# Homemade peanut butter



## megaresp (Jun 10, 2009)

Does anybody here make their own peanut butter? My standard peanut butter recipe is...


200g unsalted peanuts roasted (already shelled)
Paprika (for colouring...as much as necessary to get it looking right)
1/4 tsp salt
Add to food processor, and blend until thoroughly chopped and mixed
Add 3 tbsp of peanut oil, and blend until the mixture starts to look like bread dough being kneaded in a bread maker
 The resulting peanut butter is smooth, though not as finely ground as commercial peanut butter.

I'm always on the lookout for ideas to alter the flavour. I've tried the following varieties so far...


Ground chilli - quite nice - certainly gives your morning toast a kick!
Olive oil instead of peanut oil - delicious and produces a different flavour to the one I expected
If you make your own peanut butter, care to share your flavour enhancements?

(GIVEN INFORMATION)
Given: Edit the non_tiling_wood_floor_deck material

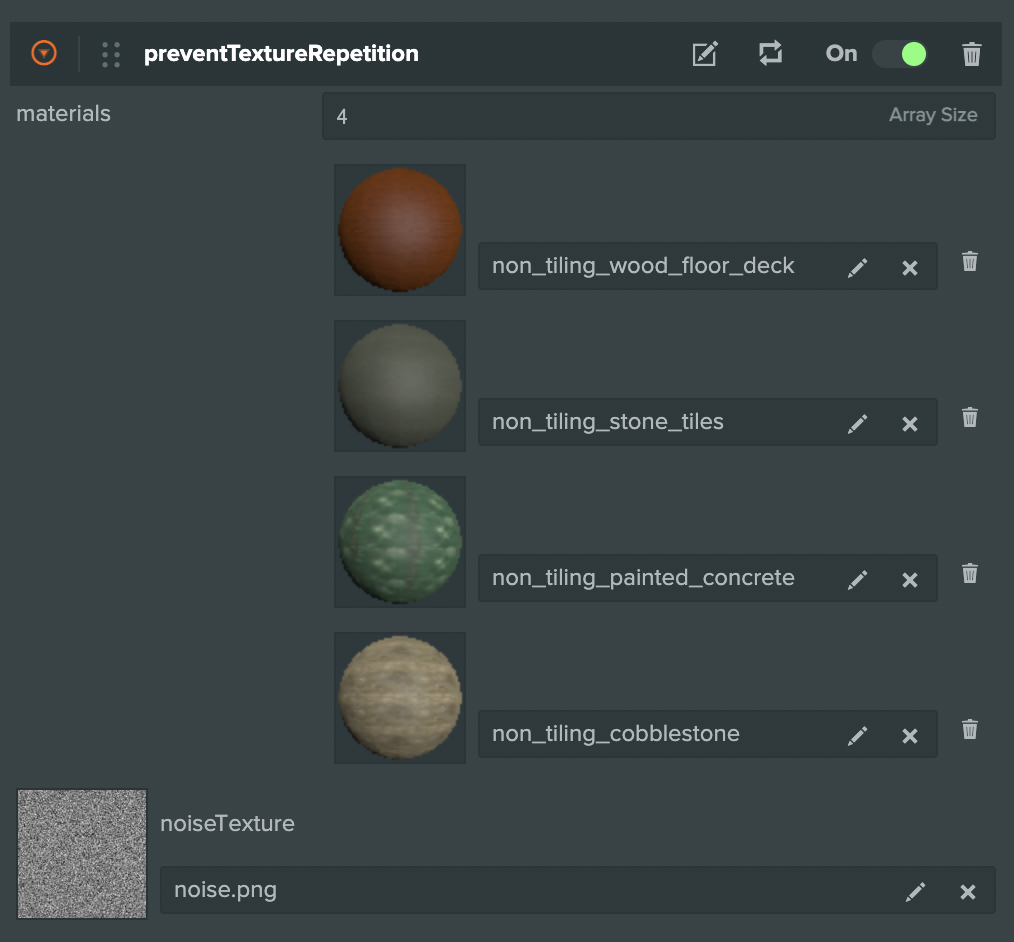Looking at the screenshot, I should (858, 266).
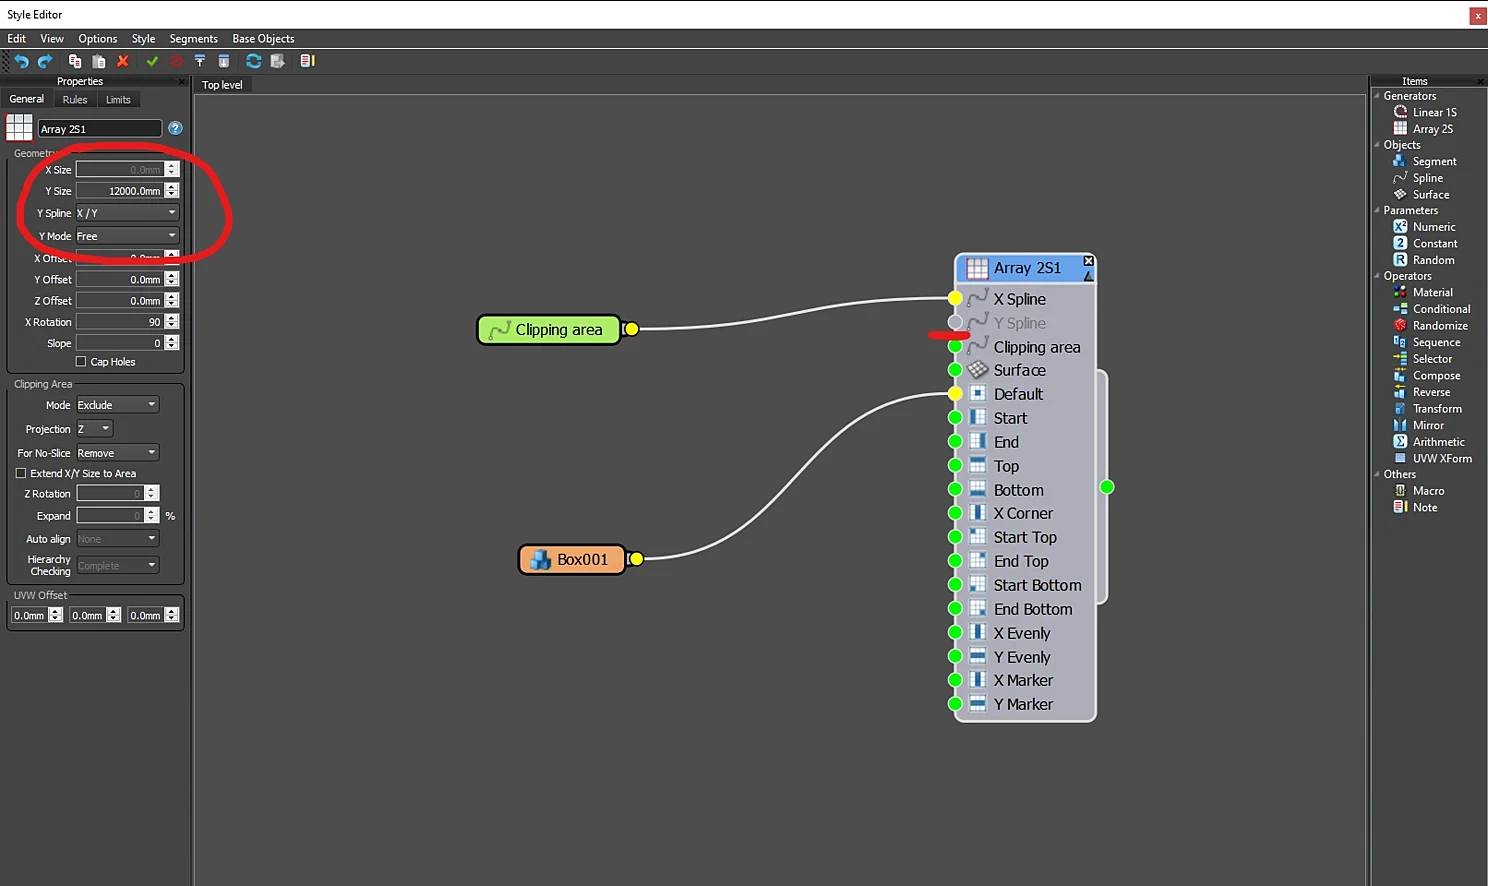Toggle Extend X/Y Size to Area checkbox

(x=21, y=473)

(PROBLEM A)
In the homemade peanut butter thread, how much peanut oil does the recipe call for?
(PROBLEM B)
Write the next part of the homemade peanut butter thread, picking up after its final sentence.

(RIGHT ANSWER A)
3 tablespoons.

(RIGHT ANSWER B)
----------



## luvs (Jun 10, 2009)

i've blended my own almond kind before; i used olive oil & i thought it would be great..... it was not!
i love your chili addition; i may try peanut/cayenne! thanks.


----------



## jet (Jun 10, 2009)

I've tried it with both peanuts and almonds.  The resulting mixture had the consistency of wet sawdust.


----------



## radhuni (Jun 10, 2009)

I haven't made peanut butter in home, I will try to prepare according to your recipe.


----------



## lifesaver (Jun 15, 2009)

Oh Cool! Thanks for sharing.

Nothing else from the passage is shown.